Convert the item lines below, from the line with "Where should I" to the line with "click(405, 234)", into a Markdown table with columns named Row and Line, numbering each row and skipping blank lines. Omit the pictures.

* _WORKING DATA_:

**********

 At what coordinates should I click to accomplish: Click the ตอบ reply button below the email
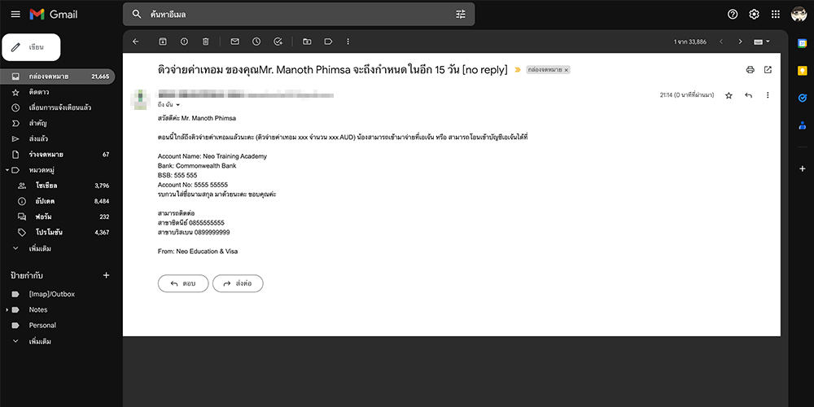click(182, 283)
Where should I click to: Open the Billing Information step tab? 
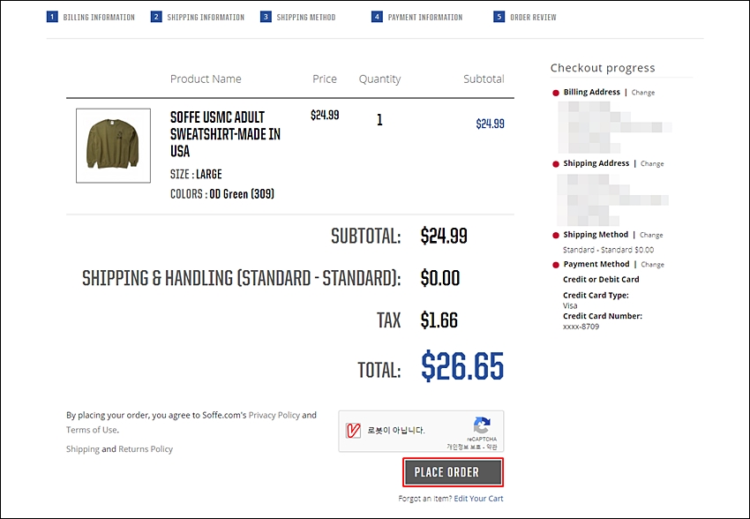99,18
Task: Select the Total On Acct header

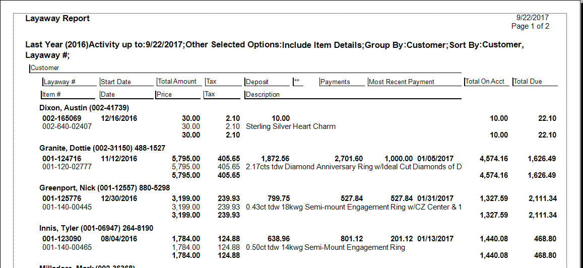Action: point(485,82)
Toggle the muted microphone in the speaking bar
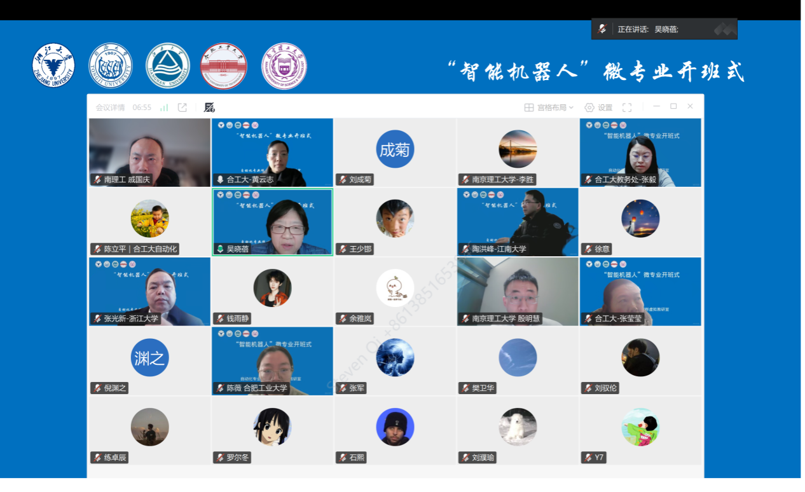The image size is (805, 492). 602,29
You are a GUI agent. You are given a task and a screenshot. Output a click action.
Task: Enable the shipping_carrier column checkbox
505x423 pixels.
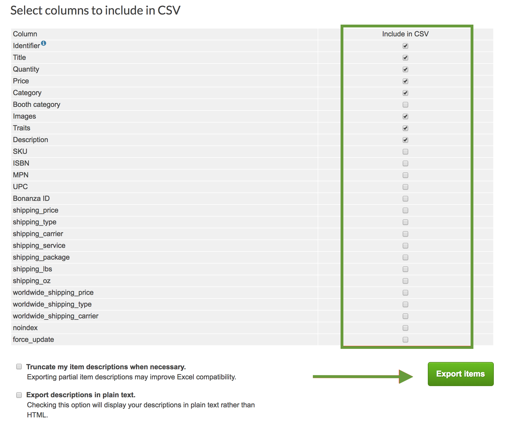click(405, 234)
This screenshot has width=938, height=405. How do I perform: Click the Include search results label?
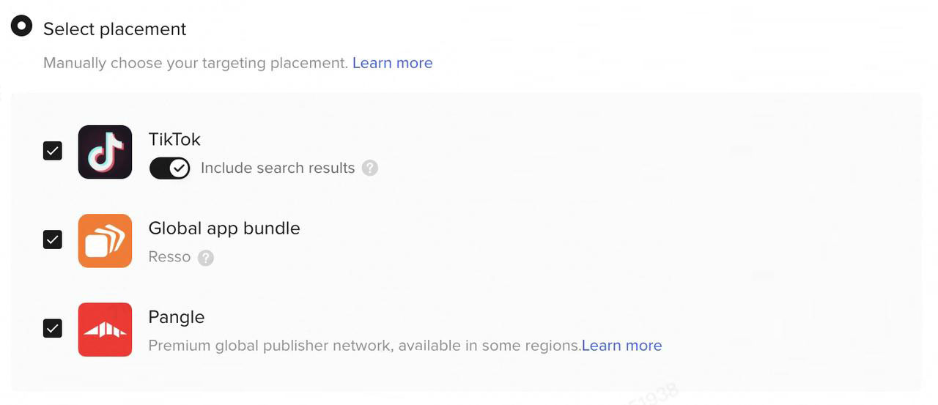[278, 168]
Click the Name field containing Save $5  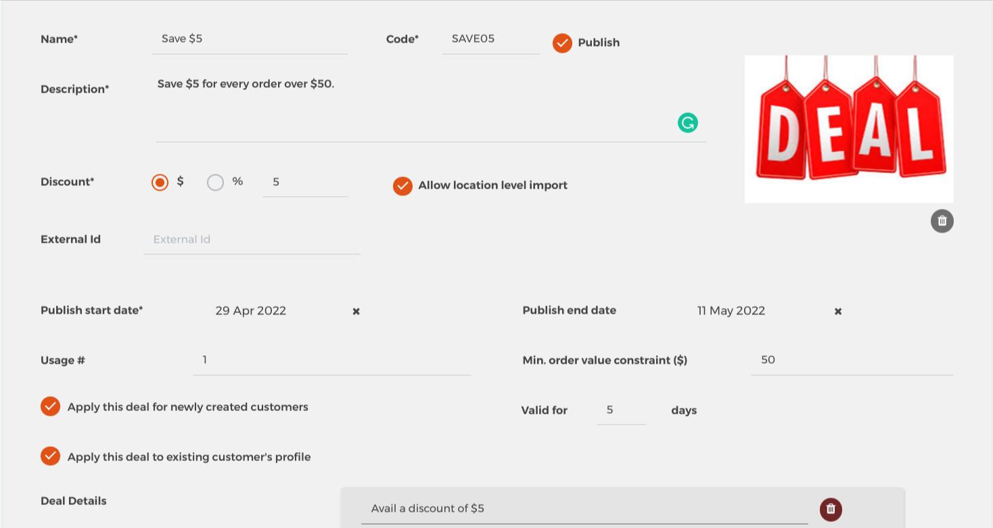pyautogui.click(x=249, y=39)
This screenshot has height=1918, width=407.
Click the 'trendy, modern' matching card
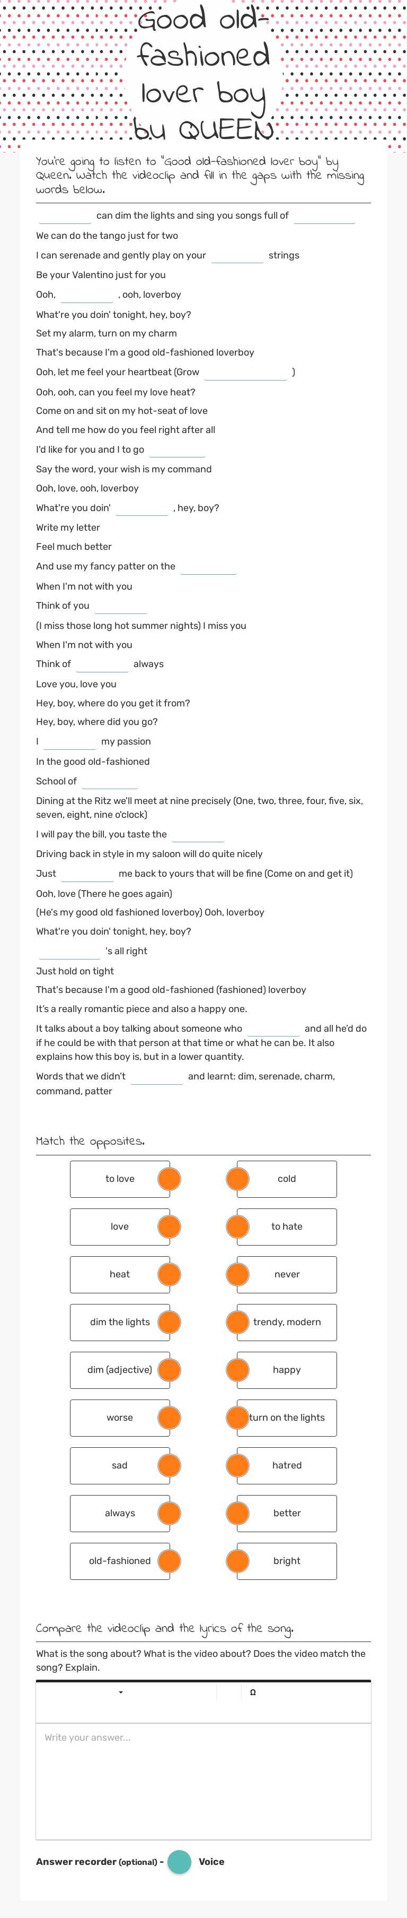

**********

* _COMPLETED TASK_:
| Row | Line |
|---|---|
| 1 | Where should I click to: Open the Billing Information step tab?  |
| 2 | 99,18 |
| 3 | Task: Select the Total On Acct header |
| 4 | Action: point(485,82) |
| 5 | Toggle the muted microphone in the speaking bar |
| 6 | The image size is (805, 492). 602,29 |
| 7 | You are a GUI agent. You are given a task and a screenshot. Output a click action. |
| 8 | Task: Enable the shipping_carrier column checkbox |
| 9 | 505x423 pixels. |
| 10 | click(405, 234) |